Senior author Michelle Tarbox, M.D., an assistant professor at Texas Tech University Health Sciences Center School of Medicine in Lubbock, Texas, and colleagues at Texas Tech and Texas A&M College of Medicine in Dallas conducted a retrospective cohort analysis using TriNetX data to compare the risk of diabetic nephropathy, CKD, end-stage renal disease (ESRD), and dialysis in type 2 diabetes patients with and without psoriasis on each of the three therapies. A total of 7,771 patients with psoriasis also received biologics, including interleukin (IL)-23, IL-17, IL-12/23, or tumor necrosis factor (TNF) alpha inhibitors.

Study findings were published online May 7, 2025, in the Journal of the American Academy of Dermatology as a preprint letter to the editor.
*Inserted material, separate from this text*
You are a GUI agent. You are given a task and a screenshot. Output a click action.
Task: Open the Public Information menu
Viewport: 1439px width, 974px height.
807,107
Heightened risk was cleverly evident in the analysis of data, with odds of each outcome — diabetic nephropathy, diabetic chronic kidney disease, end-stage renal disease and dialysis — increasing linearly among patients with psoriasis at three, five and 10 years.

There were no exceptions to that pattern, although the increase in absolute risk was higher for the first two outcomes than the second two. All findings were statistically significant.

Risk also was higher among patients on biologics. Compared with propensity score-matched patients without psoriasis, the authors observed, there was “an increased risk of CKD at 10 years post-index in psoriasis patients using any biologic therapy despite being on accompanying renoprotective therapy.”

The authors speculated that “psoriasis may trigger a T-helper-17-driven inflammatory response, leading to the production of cytokines such as IL-17, IL-12/23, and TNF,” which induce renal inflammation, and the response is “not targeted by ACEIs, ARBs, or SGLT2is.” That, they continued, may explain the persistently elevated CKD risk in patients with both Type 2 diabetes and psoriasis.

The researchers noted that their results support earlier findings that “biologics do not ameliorate the deterioration of renal function” in patients with existing renal issues, adding that a prospective study would be needed to confirm those associations.